Forse il suo avversario, vedendolo più morto che vivo, pensava di avere già vinto… E invece avendo ripreso le sue energie e spingendo di più con la forza de i suoi “40kg” Edi stava prendendo il sopravvento. Il set finì rapidamente 6-1, la sua glicemia era a posto e si era alzata una piccola brezza dal mare che rendeva l’afa meno opprimente.
Forse per l’afa o perché l’incontro del proprio figlio era “tirato” il papà di un bravo e talentuoso ragazzino romano Marretti, decise di litigare col maestro dell’avversario del figlio, e quindi io e qualche altro volenteroso siamo accorsi a separare il focoso papà e l’aitante maestro, fuoriprogramma che mi sarei risparmiato volentieri, tanto era penoso vedere due persone adulte che per un punto fuori o dentro si prendevano a testate e si insultavano incuranti della presenza di tante donne e soprattutto ragazzini che vedono negli adulti degli esempi da seguire.

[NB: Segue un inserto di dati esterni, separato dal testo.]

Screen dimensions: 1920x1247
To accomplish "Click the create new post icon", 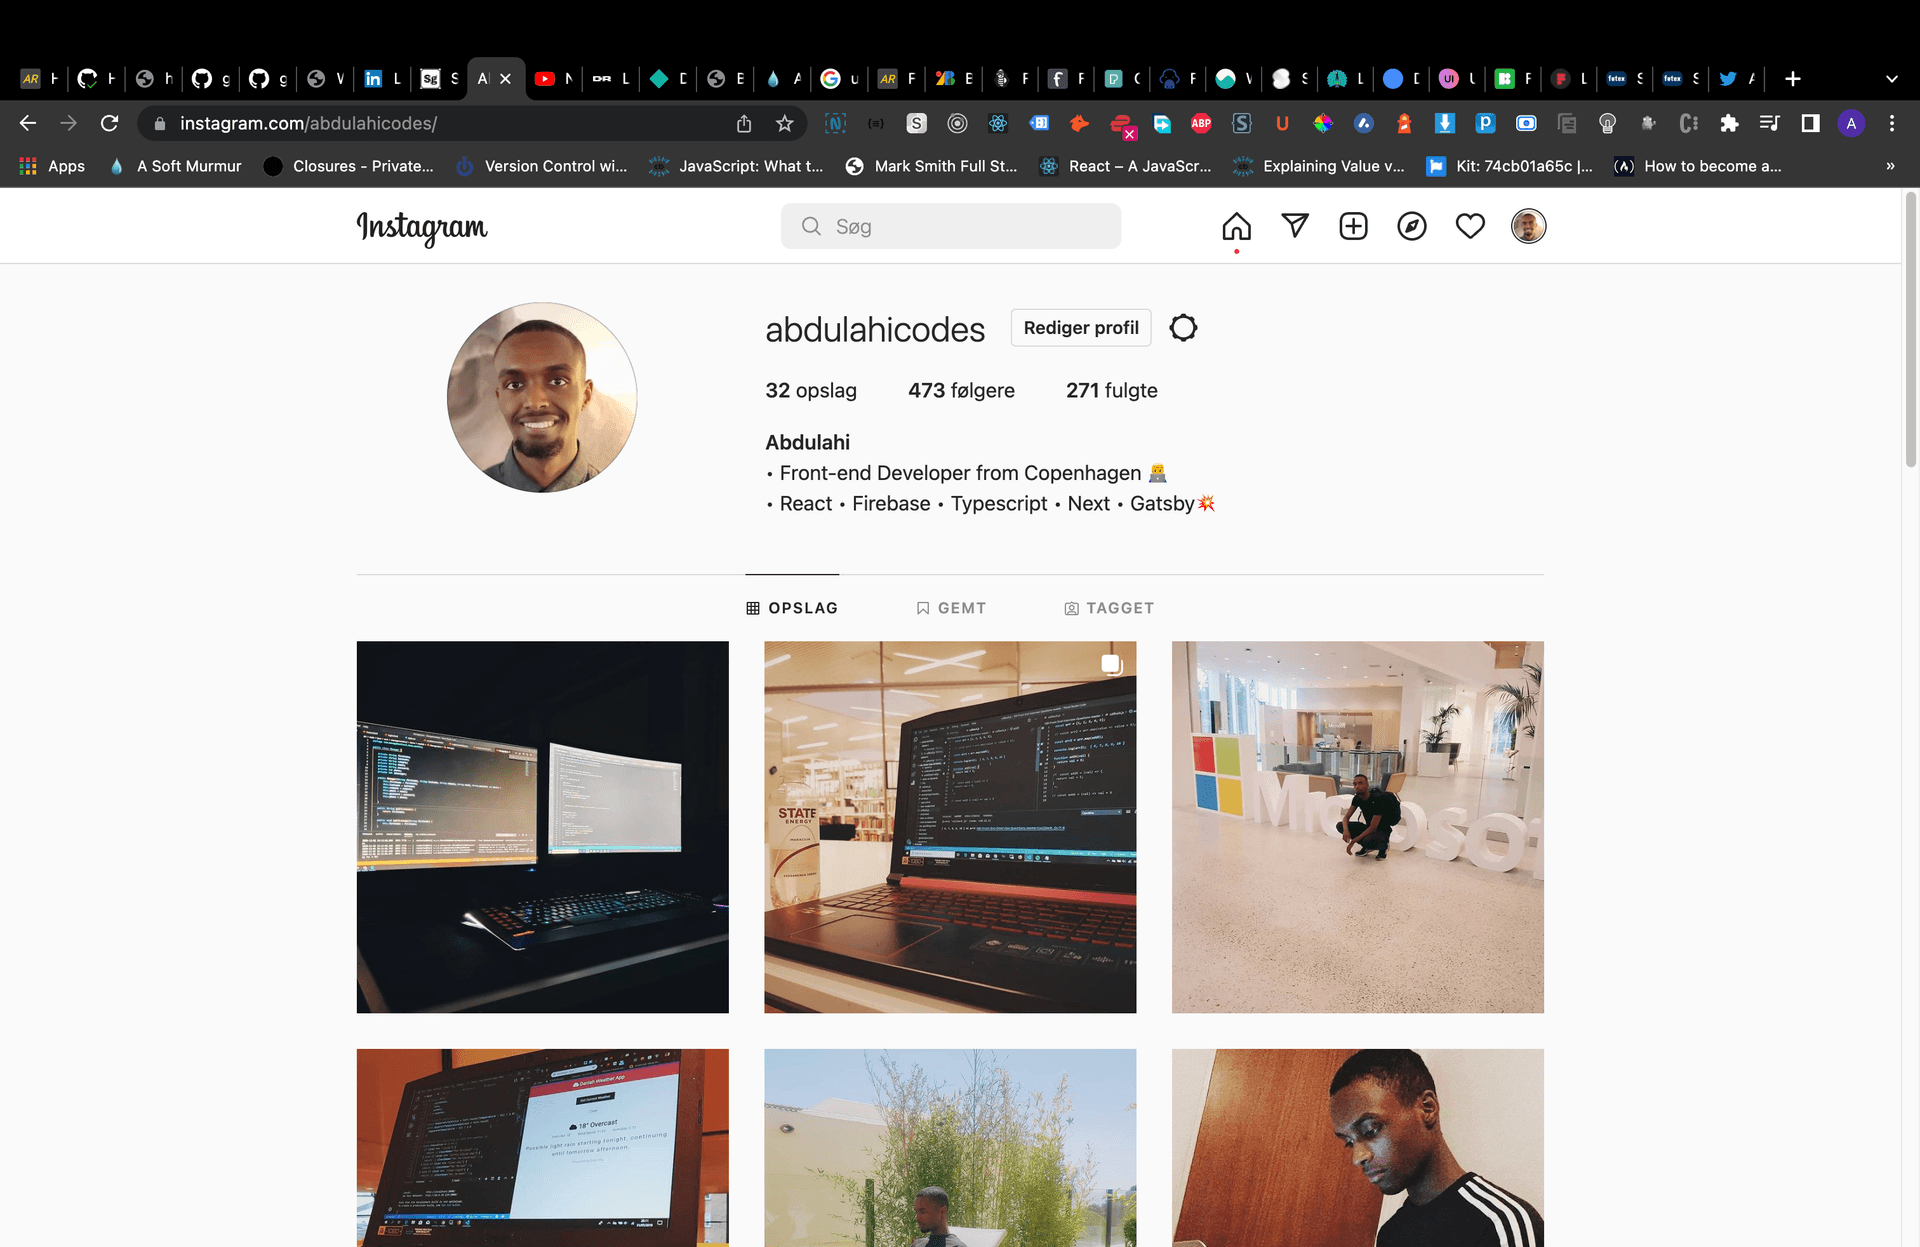I will pyautogui.click(x=1352, y=225).
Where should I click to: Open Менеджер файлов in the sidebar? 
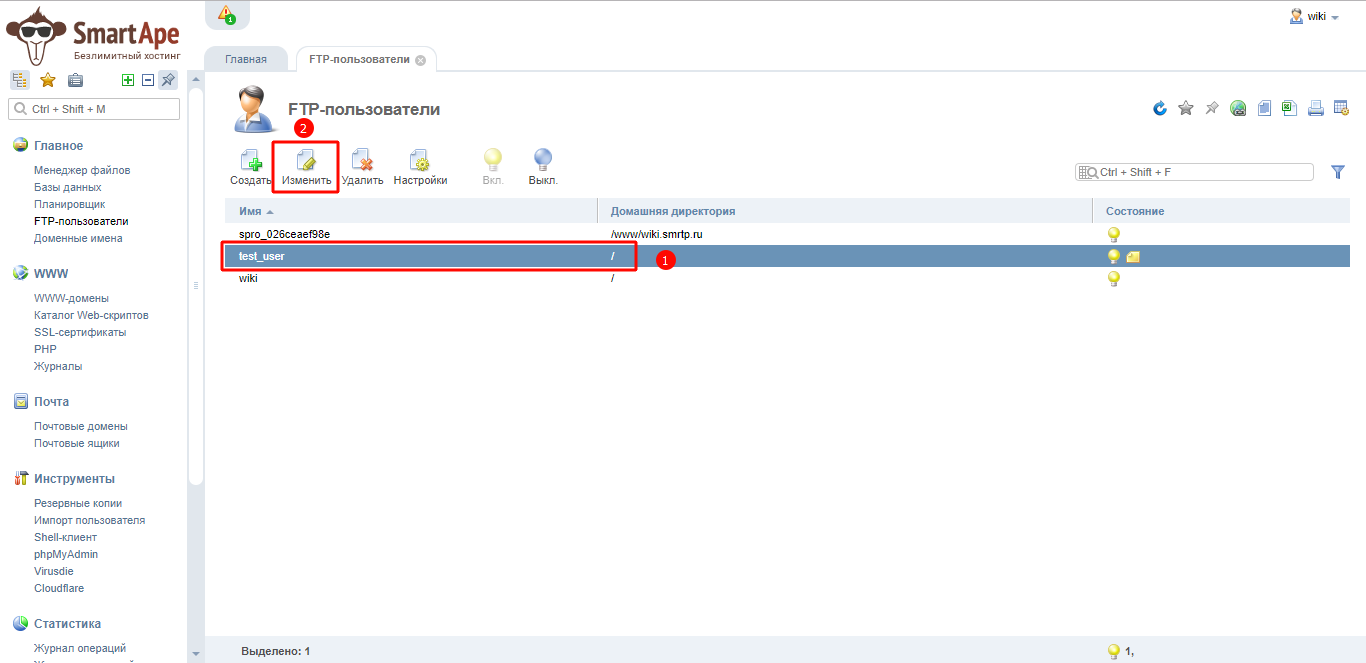click(x=82, y=170)
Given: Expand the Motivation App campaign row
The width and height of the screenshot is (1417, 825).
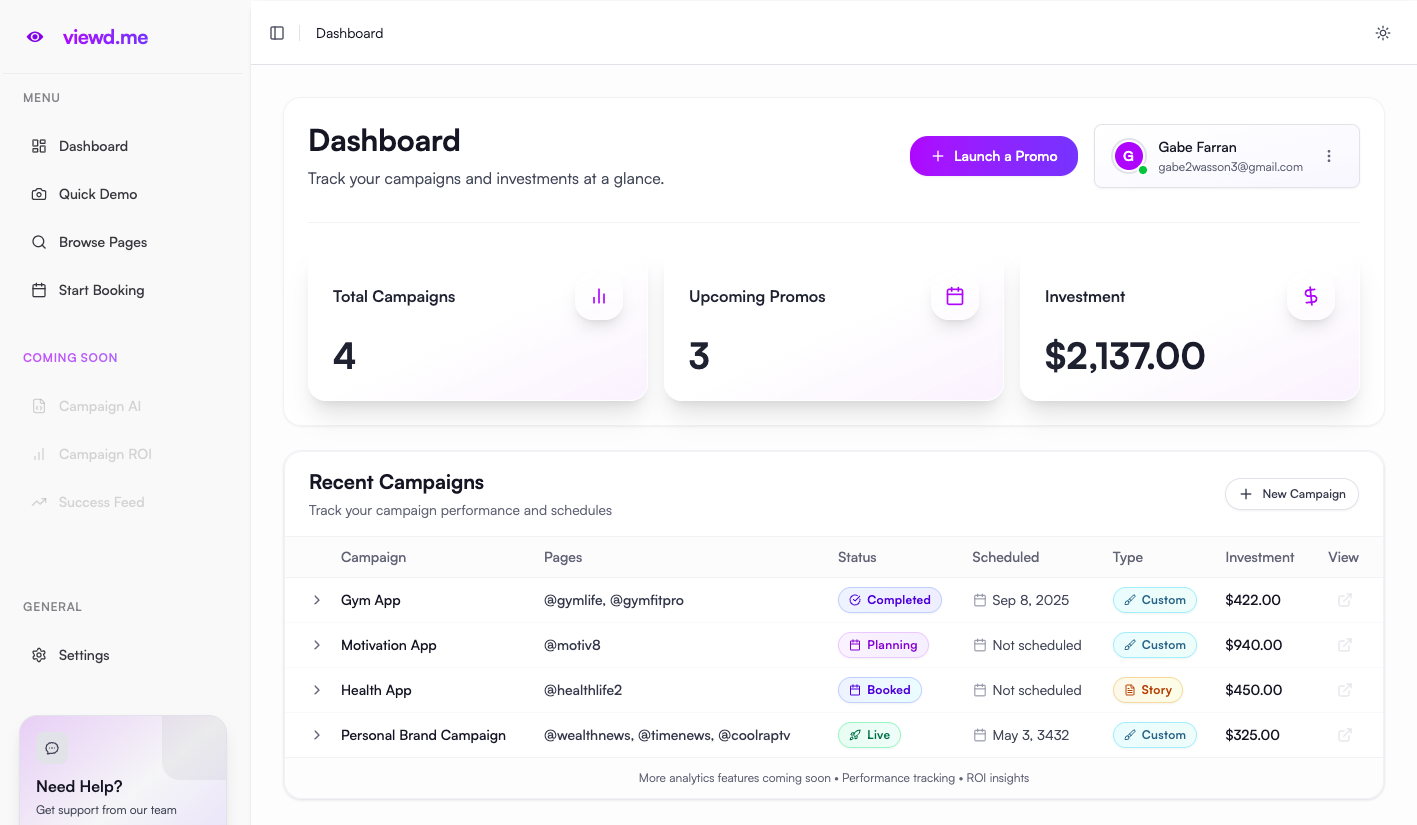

Tornato al match, lo svizzero era andato fuori di testa ed Edi sbagliando poco, e variando il ritmo del gioco, stava andando verso una ipotetica vittoria. Da piccolo lo portavo sempre con me al circolo dove da anni sono iscritto, io modesto quarta categoria che rincorrevo la palla faticosamente in doppi improponibili o impegnato in singolari che
mi lasciavano il fisico distrutto, ma la mente serena e appagata dopo una settimana di lavoro. Fra uno scambio e l’altro guardavo Edi che ancora piccolo, seduto nella tribunetta con i suoi ricci biondi, le lentiggini e lo sguardo furbetto, era già rapitonon sicuramente dal mio modo di giocare, ma dai gesti tecnici, dall’agonismo, dal fatto che sei solo contro un altro, che la racchetta rappresenta l’arma per misurarsi e confrontarsi, la pallina il proiettile a salve con cui intimorire l’avversario e averne ragione.
Forse per questo appena avuta l’età ha cominciato giocare, innamorandosi di questo sport; certo ha avuto le sue delusioni, le mancate convocazioni, la malattia, maestri poco competenti che non lo hanno di certo stimolato, ma anche grandi soddisfazioni come tornei vinti, partite rocambolesche andate a buon fine con avversari più forti, viaggi, il tifo dei suoi amici, le coppe, le medaglie ed anche incontri vinti in tornei internazionali e classifica europea di conseguenza. Si, perché la partita con l’aitante ragazzino svizzero Edi la vinse 6-1 al terzo set, ma non è stata la sua vittoria più grande. Edi vince ogni giorno, vince con la suà onestà, la sua voglia di vivere, la sua serietà, affronta con serenità, almeno fino ad ora, la sua malattia si trova a dare coraggio e forza agli altri, è ben voluto e amato e se il suo sogno di diventare un giocatore verrà infranto (solo uno su centomila ci riesce), di certo no ne farà un dramma… La sua vittoria più grande l’ha già ottenuta.